Rule 3: Self-alignment value of custom type

  In addition to the basic alignment in the above two structures, often our calculated value still deviates from the final result, because we also need to consider the alignment of the structure itself. Also called the self-alignment value of a custom type, that is, the value with the largest self-alignment value among the members of a structure or class, which is an integer multiple of the maximum alignment of the data type in the structure,
for example:

typedef struct ASS
{
    
    
	char a;     //1字节
	char b;    //1字节+2字节     .....一共4字节
	int c;      //4字节         .....一共8字节
	char d;     //1字节         .....一共9字节
}ASS;

  Its result is far from the simple calculation of electric shock 9, but the result of its space size is 12, because it is aligned with (int), so 3 bytes are added on the basis of 9.

Rule four, the effective alignment value of the custom type

  Rule 4 is the core part of calculating the alignment space.

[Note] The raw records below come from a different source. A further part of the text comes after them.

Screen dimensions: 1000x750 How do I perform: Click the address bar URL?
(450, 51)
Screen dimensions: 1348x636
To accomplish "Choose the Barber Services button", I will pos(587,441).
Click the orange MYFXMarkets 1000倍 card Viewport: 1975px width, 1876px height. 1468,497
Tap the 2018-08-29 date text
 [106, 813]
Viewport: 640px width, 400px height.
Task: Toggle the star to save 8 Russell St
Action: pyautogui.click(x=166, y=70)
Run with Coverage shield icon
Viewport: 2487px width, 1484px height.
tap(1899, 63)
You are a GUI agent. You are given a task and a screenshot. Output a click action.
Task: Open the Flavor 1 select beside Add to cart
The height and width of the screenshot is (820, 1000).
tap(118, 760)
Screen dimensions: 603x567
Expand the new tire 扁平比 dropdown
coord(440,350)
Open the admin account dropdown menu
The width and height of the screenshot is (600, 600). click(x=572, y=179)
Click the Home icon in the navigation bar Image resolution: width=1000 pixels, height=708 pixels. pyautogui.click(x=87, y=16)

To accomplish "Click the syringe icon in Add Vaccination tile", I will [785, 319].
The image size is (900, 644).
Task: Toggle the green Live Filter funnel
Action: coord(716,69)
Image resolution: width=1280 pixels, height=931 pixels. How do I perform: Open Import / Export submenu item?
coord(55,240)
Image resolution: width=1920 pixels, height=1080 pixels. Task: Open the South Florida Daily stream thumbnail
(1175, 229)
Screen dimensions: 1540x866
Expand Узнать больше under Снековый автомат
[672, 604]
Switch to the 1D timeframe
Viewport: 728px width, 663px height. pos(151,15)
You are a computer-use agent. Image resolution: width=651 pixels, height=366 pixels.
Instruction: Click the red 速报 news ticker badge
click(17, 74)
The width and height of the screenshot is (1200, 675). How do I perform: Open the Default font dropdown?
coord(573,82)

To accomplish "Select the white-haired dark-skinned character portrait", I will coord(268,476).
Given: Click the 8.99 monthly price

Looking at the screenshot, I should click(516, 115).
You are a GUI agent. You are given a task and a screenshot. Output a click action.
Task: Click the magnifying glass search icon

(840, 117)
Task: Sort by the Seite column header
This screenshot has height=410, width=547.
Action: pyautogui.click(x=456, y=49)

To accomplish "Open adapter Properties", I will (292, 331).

After #pragma pack(value) customizes the alignment size, we need to find the effective value if we want to judge the real alignment size. Here we remember one point, take the two The smallest value in the aligner is aligned (once the occurrence of #pragma pack(value), all alignment judgments must consider the effective alignment value, including the self-alignment value of the custom type in Rule 3, which is the smallest of the two )
Such as the following procedure:

#pragma pack(2)
typedef struct ASS
{
    
    
	char a;     //1字节+1字节（在2与4中取2对齐） .....一共2字节
	int b;    //4字节 （在2与8中取2对齐）   .....一共6字节
	double c;   //8字节       .....一共14字节
	short d;     //2字节              .....一共16字节
	int f;		//4字节      .......一共20字节（是2的倍数不用往8的倍数靠）
}ASS

  So the result is 20, char and 2 are aligned, so 1 byte of space is added at the end, a total of 6 bytes with int is a multiple of 2, plus a total of 14 bytes of double below, which is a multiple of 2, plus The 2 bytes of short, a total of 16 bytes, and the 4 bytes of int added at the end, a total of 20 bytes. Here, our self-alignment value for the custom type is 8, but we take the smallest of 8 and 2. Therefore, 20 is a multiple of 2, and there is no need to make up. The result is 20.

  Keep these four rules in mind when aligning bytes, and you can correctly calculate the required result by step-by-step execution.